WHAT IS ASKED:
Copy the rows below without any changes, beginning with the line that contains "1568x784 pixels. How" and continuing through the line that contains "[x=602, y=39]".

PROVIDED ENTRIES:
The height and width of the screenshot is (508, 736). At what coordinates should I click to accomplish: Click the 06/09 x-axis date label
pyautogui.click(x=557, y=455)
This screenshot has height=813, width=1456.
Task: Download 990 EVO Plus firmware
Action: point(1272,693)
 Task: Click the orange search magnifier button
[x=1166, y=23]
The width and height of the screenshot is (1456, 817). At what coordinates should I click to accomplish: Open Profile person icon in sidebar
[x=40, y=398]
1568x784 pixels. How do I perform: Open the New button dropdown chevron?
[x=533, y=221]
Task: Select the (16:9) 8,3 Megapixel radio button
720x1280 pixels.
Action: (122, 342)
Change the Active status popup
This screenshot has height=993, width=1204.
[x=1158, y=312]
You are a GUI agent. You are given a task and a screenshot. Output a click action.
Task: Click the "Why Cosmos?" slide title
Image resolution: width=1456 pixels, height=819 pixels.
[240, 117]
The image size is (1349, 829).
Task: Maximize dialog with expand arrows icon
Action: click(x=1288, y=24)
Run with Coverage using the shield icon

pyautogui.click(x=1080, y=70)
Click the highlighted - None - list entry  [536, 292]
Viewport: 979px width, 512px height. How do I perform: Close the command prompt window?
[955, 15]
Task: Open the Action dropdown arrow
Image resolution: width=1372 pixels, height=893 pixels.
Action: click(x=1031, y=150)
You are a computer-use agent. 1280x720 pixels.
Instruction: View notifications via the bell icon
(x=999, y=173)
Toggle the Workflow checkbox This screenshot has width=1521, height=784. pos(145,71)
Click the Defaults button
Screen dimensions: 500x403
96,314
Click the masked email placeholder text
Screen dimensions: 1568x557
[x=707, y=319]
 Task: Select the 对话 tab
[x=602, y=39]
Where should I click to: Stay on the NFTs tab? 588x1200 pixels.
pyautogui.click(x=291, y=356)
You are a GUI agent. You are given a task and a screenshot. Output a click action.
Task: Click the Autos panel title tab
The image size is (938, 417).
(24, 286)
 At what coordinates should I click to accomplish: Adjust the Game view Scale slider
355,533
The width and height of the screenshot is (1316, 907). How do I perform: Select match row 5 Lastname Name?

SOLUTION:
1568x784 pixels. How do I perform: Open the New button dropdown chevron?
[x=533, y=221]
Task: Select the (16:9) 8,3 Megapixel radio button
720x1280 pixels.
Action: (122, 342)
Change the Active status popup
This screenshot has height=993, width=1204.
[x=1158, y=312]
You are a GUI agent. You are given a task and a screenshot. Output a click action.
Task: Click the "Why Cosmos?" slide title
Image resolution: width=1456 pixels, height=819 pixels.
[240, 117]
The image size is (1349, 829).
Task: Maximize dialog with expand arrows icon
Action: click(x=1288, y=24)
Run with Coverage using the shield icon

pyautogui.click(x=1080, y=70)
Click the highlighted - None - list entry  [536, 292]
Viewport: 979px width, 512px height. How do I perform: Close the command prompt window?
[955, 15]
Task: Open the Action dropdown arrow
Image resolution: width=1372 pixels, height=893 pixels.
Action: click(x=1031, y=150)
You are a computer-use agent. 1280x720 pixels.
Instruction: View notifications via the bell icon
(x=999, y=173)
Toggle the Workflow checkbox This screenshot has width=1521, height=784. pos(145,71)
Click the Defaults button
Screen dimensions: 500x403
96,314
Click the masked email placeholder text
Screen dimensions: 1568x557
[x=707, y=319]
 Task: Select the 对话 tab
[x=602, y=39]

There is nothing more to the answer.